The Dangerous Reality Of Being A Meat Plant Worker

In 2007, a harrowing epidemic struck a privately owned meat supplier for the Hormel Foods Corporation. As detailed by the St. Paul Pioneer Press, at least 18 workers experienced "a mysterious neurological illness." The Minnesota Post reports that symptoms included leg weakness, fatigue, and numbness. According to the Guardian, some employees suffered permanent nerve, spine, and brain damage.

Something nasty was in the air, but it was not a virus. A compressed-air hose was blowing pigs' brains out in the form of a fine mist that workers inhaled. The similarity between pig and human cells caused the workers' antibodies to attack their own bodies, as if they were bits of pig brain. Investigators from the Mayo Clinic and the CDC identified the ailment as "progressive inflammatory neuropathy." Breathable pork brains aren't the only food for horrible thoughts at a meat plant. And unfortunately, corporations tend to worsen this already hazardous situation.

The human cost of hazards

NIH says, "Meat processing has a much higher injury and illness rate than the average U.S. factory," largely stemming from contact with bacteria and/or tainted meat. According to the CDC, the chemicals used to kill microbes irritate the eyes and respiratory system. The arduous, repetitive nature of tasks causes musculoskeletal problems. Workers accidentally cut off their fingers, as CBS explains, and during a nine-month period in 2015, Tyson Foods had 34 documented amputations and hospitalizations. Employers, meanwhile, try to cut costs by cutting corners and ramping up production. 

COVID-19 has made the job even more hazardous. According to US News, as of May 1, almost 5,000 U.S. meat processing workers have fallen ill, with at least 20 deaths. Yet, Reuters reports that employees work "elbow-to-elbow" together without proper protections. An Alabama-based Wayne Farms chicken processing plant charged employees 10 cents a day for masks. The Guardian interviewed workers at a Georgia Tyson plant: A woman from Central America, who'd worked there for 19 years, earned $13.33 an hour, and claimed Tyson forced hundreds of workers to take a single bathroom break, all at once, with only seven restrooms.

Undocumented tragedies

In 2016, the GAO found that immigrants accounted for 30 percent of the workforce at these plants, via CBS, but not all immigrant workers are necessarily accounted for. 

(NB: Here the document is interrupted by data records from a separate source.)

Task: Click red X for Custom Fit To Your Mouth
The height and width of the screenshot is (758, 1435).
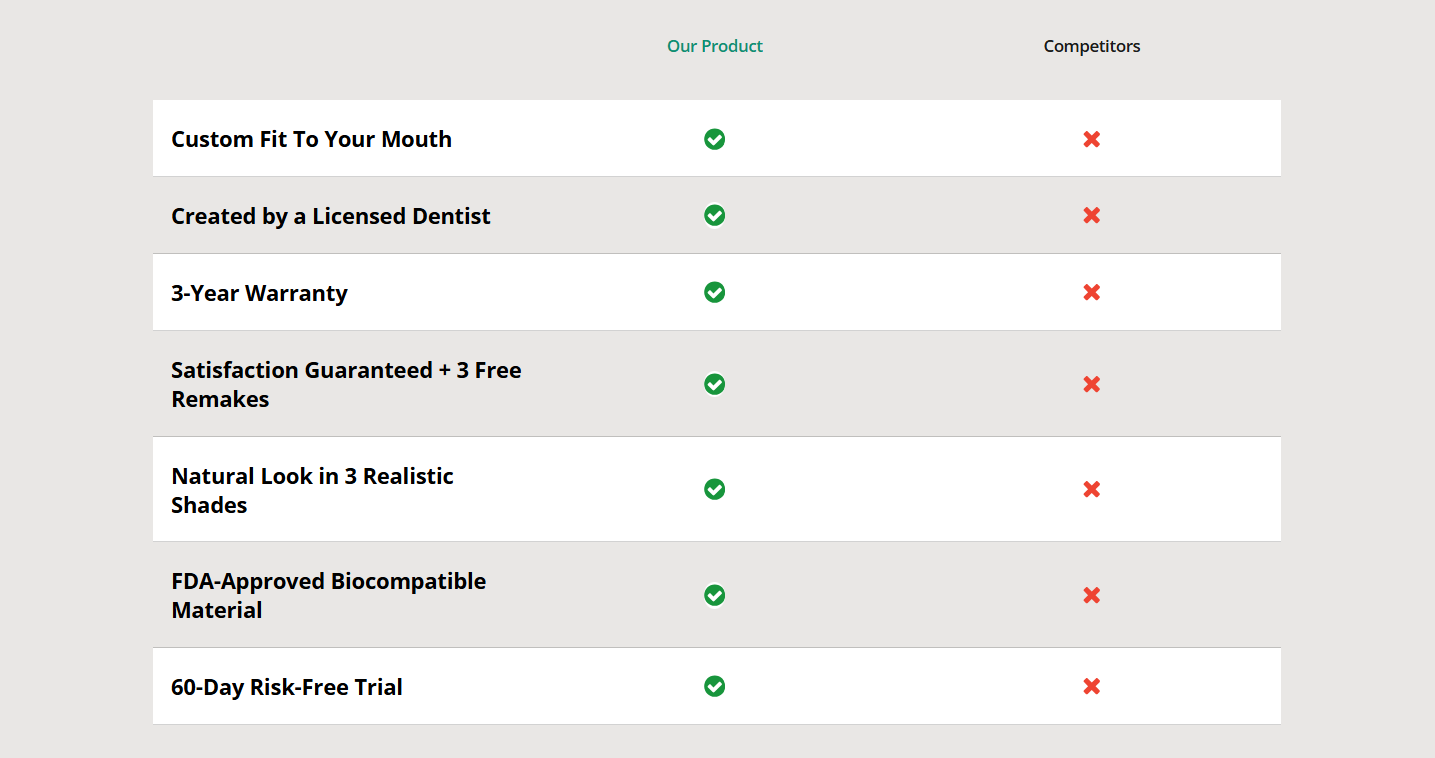Action: [x=1091, y=139]
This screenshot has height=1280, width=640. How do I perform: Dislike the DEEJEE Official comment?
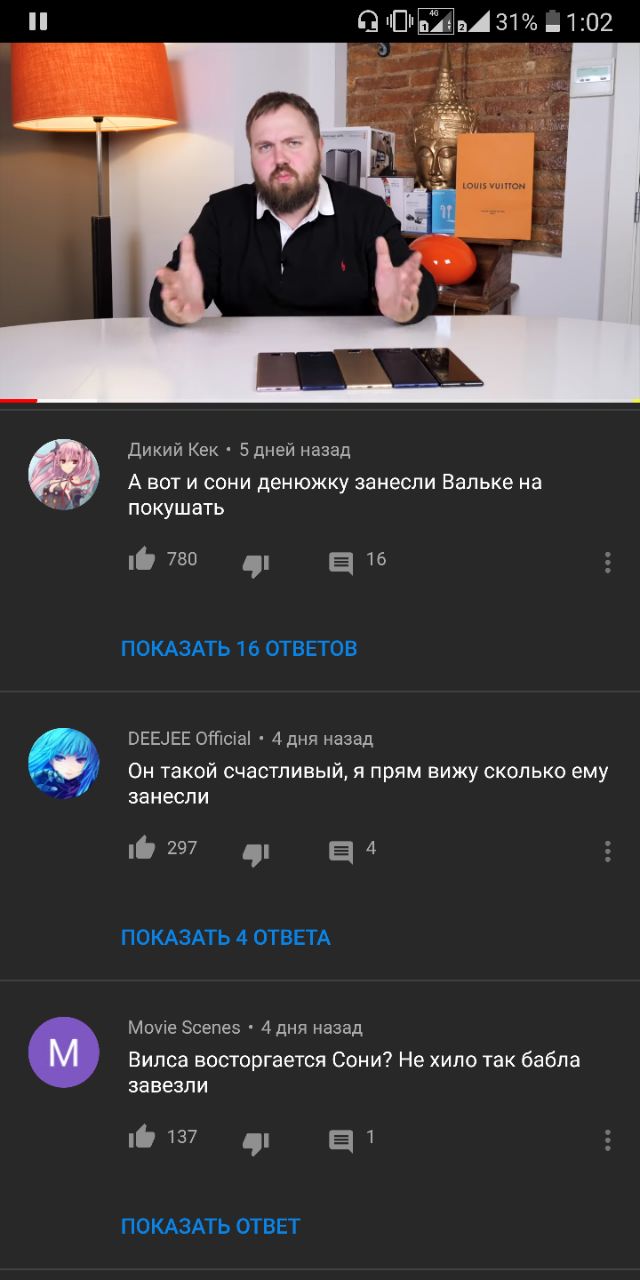pyautogui.click(x=256, y=855)
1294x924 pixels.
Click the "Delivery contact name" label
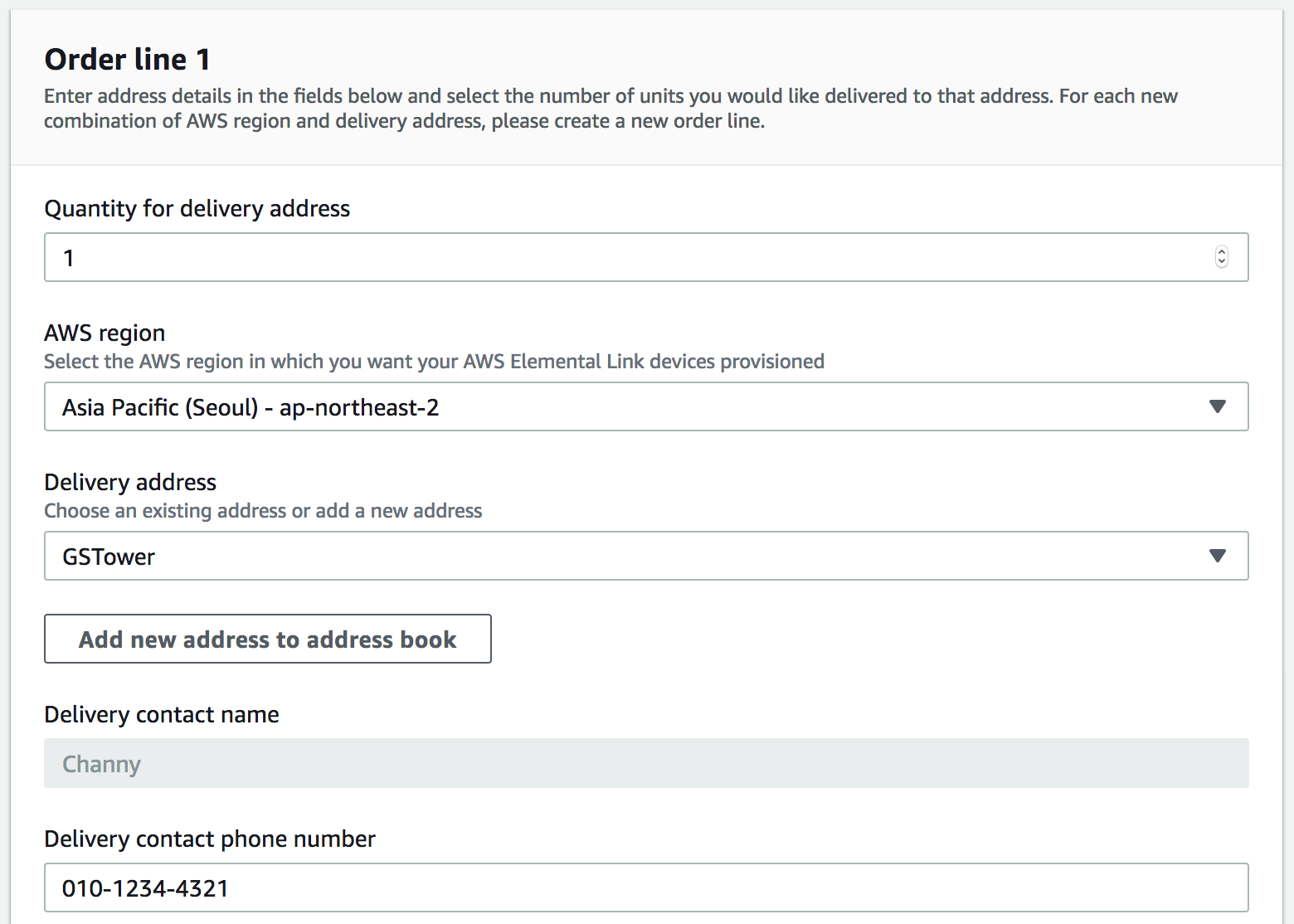162,714
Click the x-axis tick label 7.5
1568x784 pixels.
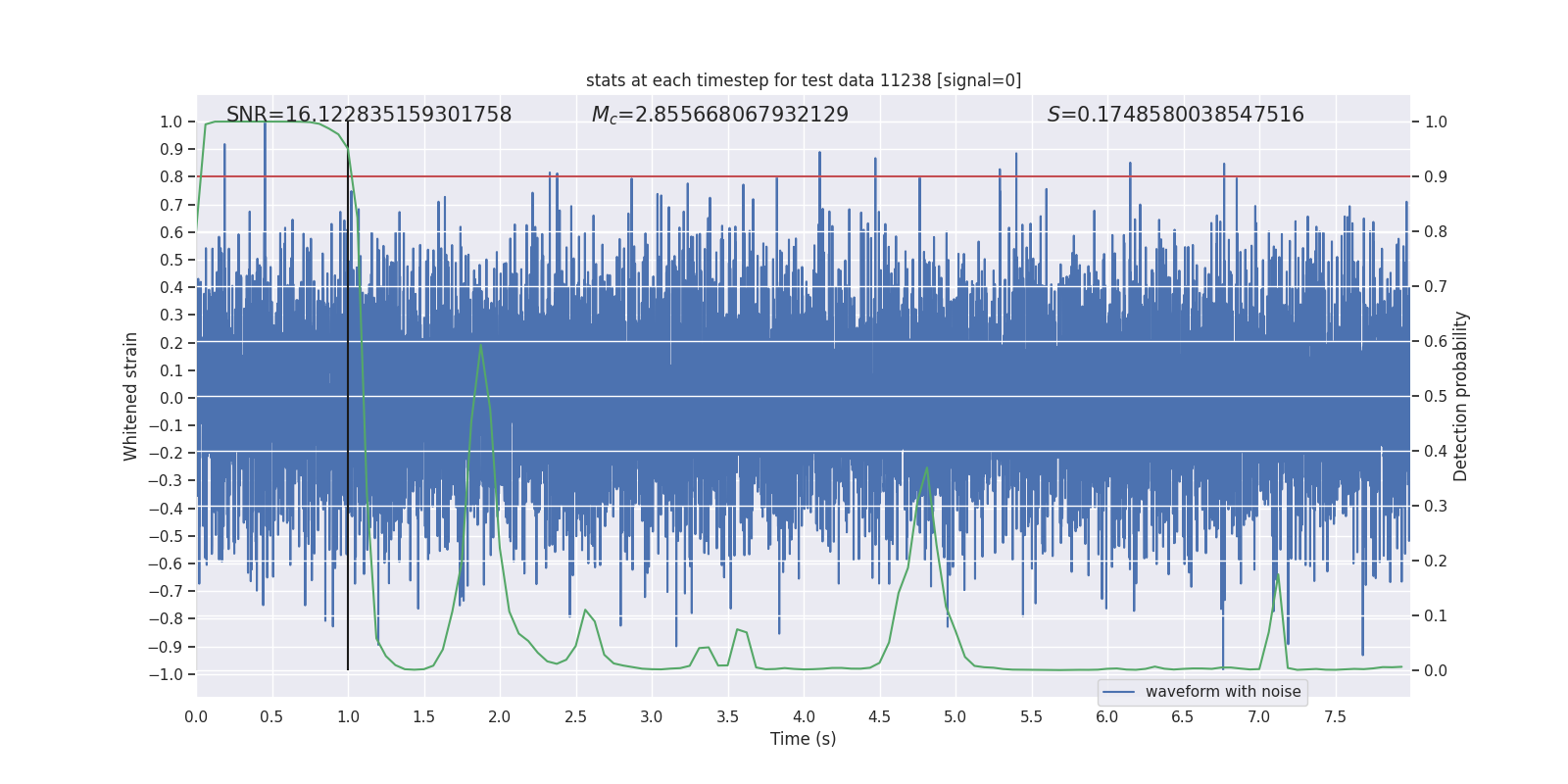[x=1335, y=717]
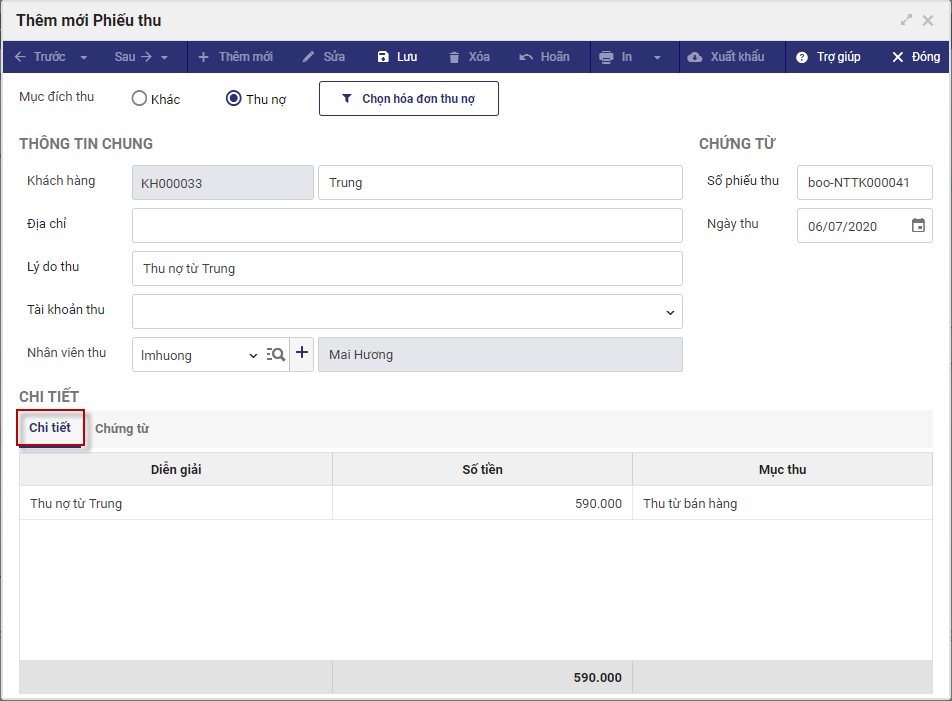Click the Lưu save icon in toolbar
This screenshot has height=701, width=952.
[383, 57]
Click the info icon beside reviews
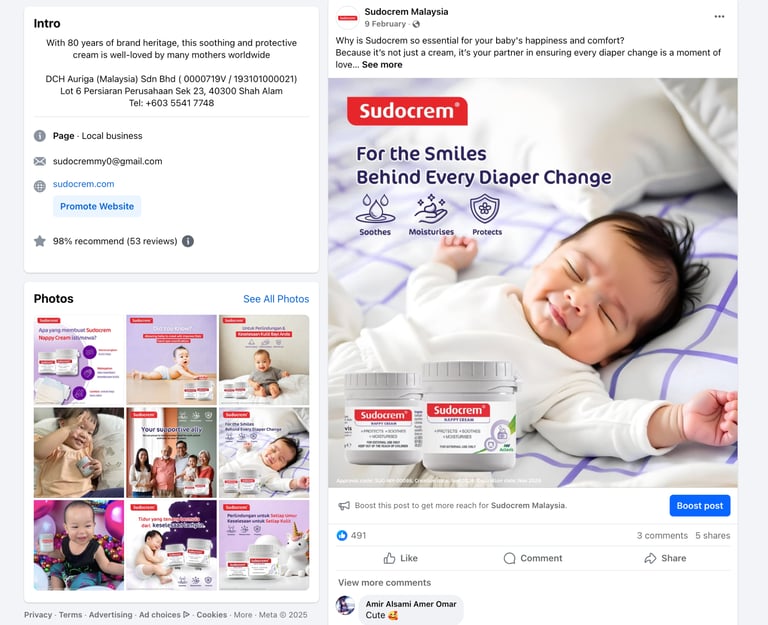768x625 pixels. click(x=188, y=241)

A 2017 ProPublica investigation exposed the horrific conditions at the Case Farms chicken processing plant, which hired undocumented migrants, and fired them following severe injuries. The former head of OSHA described Case Farms as "an outrageously dangerous place to work." For example, a Guatemalan immigrant identified as Osiel fled to the U.S. using a false alias after a gang shot his mom and tried to abduct his sisters: Case Farms hired Osiel, tasked him with cleaning a machine that cools chickens in cold water, and told him to climb up the machine (to switch off the water valve) without a ladder. Osiel slipped, and his legs got trapped in the machine, which, according to medical reports, "literally ripped his leg off." Case Farms fired him.